For this articulation of Enlightenment liberal economic reasoning, he earned from Adam Smith the compliment that he was “the only man I ever knew who thinks on economic subjects exactly as I do, without any previous communications having passed between us." It seems extravagant praise, but we can speculate that Smith is factoring in the prominence of the man espousing these principles in the face of obvious political pressure. 
Other issues engaging Burke later in life were pernicious aspects of the Protestant Ascendancy in Ireland and what he called the “corporate tyranny” of the British East India Company. Still, he continued to name “Jacobinism” as “the greatest evil.”
By 1796, Burke knew he was dying, his stomach “irrecoverably ruind.” Till the end, he rebuffed attempts by colleagues like Fox to reestablish friendships sundered by the debates over France and his defense of Irish Catholics and Indian victims of the British East India Company. Burke would have no part of it. He often had been isolated in Parliament by men who impugned the sincerity of his convictions.
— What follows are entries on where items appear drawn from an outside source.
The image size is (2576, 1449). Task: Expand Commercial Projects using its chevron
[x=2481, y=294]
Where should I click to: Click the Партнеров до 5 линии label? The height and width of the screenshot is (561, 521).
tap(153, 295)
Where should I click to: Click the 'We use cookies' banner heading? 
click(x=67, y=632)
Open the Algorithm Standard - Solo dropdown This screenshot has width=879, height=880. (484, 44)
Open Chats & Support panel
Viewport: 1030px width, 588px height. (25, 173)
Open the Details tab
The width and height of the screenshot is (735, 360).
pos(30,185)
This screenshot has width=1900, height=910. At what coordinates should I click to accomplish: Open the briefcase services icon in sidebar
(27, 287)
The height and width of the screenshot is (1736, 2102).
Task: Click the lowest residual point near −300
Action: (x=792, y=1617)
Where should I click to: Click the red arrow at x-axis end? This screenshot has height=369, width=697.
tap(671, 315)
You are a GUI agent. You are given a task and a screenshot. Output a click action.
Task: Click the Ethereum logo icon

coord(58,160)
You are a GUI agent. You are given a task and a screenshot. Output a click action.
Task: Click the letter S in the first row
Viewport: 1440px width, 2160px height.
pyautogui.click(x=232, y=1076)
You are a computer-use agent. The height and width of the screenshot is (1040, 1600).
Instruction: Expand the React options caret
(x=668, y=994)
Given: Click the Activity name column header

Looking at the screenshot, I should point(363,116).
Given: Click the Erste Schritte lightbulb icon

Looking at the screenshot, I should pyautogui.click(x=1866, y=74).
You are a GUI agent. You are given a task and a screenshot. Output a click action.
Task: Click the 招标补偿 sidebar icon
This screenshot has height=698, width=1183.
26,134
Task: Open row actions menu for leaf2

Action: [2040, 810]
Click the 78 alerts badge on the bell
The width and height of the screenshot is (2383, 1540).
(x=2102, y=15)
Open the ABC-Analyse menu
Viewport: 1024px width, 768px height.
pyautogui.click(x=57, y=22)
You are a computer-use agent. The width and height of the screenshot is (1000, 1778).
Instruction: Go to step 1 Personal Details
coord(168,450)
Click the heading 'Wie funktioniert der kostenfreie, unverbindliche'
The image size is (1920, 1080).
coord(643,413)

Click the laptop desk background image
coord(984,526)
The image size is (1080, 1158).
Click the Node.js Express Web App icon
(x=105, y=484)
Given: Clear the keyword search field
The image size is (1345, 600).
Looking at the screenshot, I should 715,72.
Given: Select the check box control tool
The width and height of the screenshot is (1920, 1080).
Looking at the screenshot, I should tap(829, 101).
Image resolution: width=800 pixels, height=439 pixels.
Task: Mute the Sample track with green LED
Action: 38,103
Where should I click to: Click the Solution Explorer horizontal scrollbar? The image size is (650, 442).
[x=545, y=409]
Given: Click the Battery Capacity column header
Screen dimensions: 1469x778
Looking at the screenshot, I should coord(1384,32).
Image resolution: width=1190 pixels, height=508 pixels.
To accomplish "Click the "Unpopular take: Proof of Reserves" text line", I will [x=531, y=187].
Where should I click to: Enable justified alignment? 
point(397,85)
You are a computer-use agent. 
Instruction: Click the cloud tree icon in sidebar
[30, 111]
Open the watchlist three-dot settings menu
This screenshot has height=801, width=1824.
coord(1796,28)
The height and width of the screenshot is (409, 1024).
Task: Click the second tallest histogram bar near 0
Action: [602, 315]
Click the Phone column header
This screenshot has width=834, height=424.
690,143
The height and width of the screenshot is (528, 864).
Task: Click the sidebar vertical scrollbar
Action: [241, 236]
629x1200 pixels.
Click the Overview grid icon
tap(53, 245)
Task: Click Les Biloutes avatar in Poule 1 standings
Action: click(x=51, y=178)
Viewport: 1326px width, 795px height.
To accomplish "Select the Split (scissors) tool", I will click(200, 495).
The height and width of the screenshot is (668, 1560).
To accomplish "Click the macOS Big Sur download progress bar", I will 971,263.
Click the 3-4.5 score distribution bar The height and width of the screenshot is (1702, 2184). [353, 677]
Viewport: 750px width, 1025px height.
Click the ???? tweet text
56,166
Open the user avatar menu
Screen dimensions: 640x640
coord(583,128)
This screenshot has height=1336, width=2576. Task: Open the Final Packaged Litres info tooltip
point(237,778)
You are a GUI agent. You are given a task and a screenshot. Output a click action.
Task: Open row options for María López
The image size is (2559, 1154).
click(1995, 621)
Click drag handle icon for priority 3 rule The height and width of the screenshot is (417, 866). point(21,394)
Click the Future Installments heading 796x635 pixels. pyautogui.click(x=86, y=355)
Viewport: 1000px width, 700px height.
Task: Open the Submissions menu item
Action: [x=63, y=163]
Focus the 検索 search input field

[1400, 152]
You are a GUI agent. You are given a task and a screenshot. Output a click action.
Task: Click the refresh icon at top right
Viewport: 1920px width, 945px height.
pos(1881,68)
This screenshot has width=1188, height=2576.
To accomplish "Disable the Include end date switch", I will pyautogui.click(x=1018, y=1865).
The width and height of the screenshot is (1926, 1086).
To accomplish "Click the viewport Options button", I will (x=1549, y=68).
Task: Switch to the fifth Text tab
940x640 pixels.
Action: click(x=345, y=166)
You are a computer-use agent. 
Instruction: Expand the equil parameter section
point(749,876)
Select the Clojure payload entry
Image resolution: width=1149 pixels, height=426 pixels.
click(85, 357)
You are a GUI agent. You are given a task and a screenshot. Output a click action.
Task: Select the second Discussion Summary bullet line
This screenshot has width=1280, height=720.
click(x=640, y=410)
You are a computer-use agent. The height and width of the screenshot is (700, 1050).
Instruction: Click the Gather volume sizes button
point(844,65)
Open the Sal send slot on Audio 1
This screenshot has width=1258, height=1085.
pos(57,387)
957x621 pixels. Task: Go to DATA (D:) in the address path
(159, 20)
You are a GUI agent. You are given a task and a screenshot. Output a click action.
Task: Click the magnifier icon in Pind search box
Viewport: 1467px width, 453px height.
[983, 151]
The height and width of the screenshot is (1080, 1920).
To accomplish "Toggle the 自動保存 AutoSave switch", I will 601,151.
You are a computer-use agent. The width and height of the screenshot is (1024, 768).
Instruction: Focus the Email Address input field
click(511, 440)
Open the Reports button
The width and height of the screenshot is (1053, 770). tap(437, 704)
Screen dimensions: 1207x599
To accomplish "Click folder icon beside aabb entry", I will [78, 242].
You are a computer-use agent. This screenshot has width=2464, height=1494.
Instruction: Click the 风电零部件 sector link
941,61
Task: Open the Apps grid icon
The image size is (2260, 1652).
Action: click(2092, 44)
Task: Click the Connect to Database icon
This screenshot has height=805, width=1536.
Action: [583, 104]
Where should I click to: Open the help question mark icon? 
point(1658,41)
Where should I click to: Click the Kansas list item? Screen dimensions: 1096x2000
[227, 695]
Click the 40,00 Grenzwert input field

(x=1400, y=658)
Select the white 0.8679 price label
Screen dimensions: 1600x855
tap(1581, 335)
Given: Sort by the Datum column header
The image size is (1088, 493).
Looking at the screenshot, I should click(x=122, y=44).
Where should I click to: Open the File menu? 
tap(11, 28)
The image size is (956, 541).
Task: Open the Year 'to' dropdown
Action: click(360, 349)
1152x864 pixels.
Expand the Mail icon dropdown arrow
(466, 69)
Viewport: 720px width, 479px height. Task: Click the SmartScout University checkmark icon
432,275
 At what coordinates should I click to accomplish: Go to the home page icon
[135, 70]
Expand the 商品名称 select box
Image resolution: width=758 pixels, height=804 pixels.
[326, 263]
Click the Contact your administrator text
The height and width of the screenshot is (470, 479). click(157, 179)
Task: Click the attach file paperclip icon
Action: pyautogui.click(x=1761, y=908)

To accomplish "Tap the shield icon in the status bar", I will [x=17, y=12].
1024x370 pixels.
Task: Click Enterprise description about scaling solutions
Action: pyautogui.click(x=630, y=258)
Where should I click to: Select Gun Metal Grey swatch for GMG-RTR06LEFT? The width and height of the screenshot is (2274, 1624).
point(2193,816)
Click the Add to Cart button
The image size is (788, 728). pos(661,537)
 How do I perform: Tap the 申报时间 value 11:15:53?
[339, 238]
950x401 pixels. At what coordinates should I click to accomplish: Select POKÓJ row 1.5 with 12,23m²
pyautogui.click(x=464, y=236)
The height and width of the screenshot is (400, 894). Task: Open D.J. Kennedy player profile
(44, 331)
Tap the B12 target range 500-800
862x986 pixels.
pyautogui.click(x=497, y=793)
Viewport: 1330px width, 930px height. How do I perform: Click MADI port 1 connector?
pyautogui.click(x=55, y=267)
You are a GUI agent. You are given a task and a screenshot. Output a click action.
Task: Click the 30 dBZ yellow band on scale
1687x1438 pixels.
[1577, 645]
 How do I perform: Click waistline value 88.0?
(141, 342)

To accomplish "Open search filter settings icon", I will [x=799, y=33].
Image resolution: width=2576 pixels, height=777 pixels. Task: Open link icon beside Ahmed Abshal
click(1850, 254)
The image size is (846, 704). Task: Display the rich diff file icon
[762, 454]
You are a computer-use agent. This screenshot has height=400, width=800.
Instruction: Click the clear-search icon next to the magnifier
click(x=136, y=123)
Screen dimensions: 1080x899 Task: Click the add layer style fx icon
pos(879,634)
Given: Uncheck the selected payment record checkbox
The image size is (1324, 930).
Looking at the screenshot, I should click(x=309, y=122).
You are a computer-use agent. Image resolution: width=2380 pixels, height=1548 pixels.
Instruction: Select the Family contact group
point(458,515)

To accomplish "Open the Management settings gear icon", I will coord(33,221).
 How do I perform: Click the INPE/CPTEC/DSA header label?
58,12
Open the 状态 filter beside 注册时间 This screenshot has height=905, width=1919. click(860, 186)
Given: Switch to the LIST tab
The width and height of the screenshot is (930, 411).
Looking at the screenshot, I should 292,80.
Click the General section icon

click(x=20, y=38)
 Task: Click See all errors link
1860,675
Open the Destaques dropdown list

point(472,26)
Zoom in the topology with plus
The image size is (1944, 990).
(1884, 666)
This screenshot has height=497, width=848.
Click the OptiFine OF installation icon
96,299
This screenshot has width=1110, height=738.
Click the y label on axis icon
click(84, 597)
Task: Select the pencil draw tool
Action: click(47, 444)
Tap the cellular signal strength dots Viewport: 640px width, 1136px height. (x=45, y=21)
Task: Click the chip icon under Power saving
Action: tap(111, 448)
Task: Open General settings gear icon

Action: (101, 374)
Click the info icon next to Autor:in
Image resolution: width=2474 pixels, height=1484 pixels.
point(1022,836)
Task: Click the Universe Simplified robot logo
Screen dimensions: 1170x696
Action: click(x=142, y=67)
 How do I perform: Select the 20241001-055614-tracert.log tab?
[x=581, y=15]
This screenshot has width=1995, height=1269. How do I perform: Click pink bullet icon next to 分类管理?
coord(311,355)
He wrote now that he believed that “the principles which he has endeavoured to maintain are necessary to the welfare and dignity of his country, and that these principles can be enforced only by the general persuasion of his sincerity.”
He did not make the concession of communicating this directly to Fox but presented it through Mrs. Burke.
On July 9, 1797, at age eighty-eight, Burke died at his mansion, Beaconsfield, in Buckinghamshire, and is buried there beside his son and brother.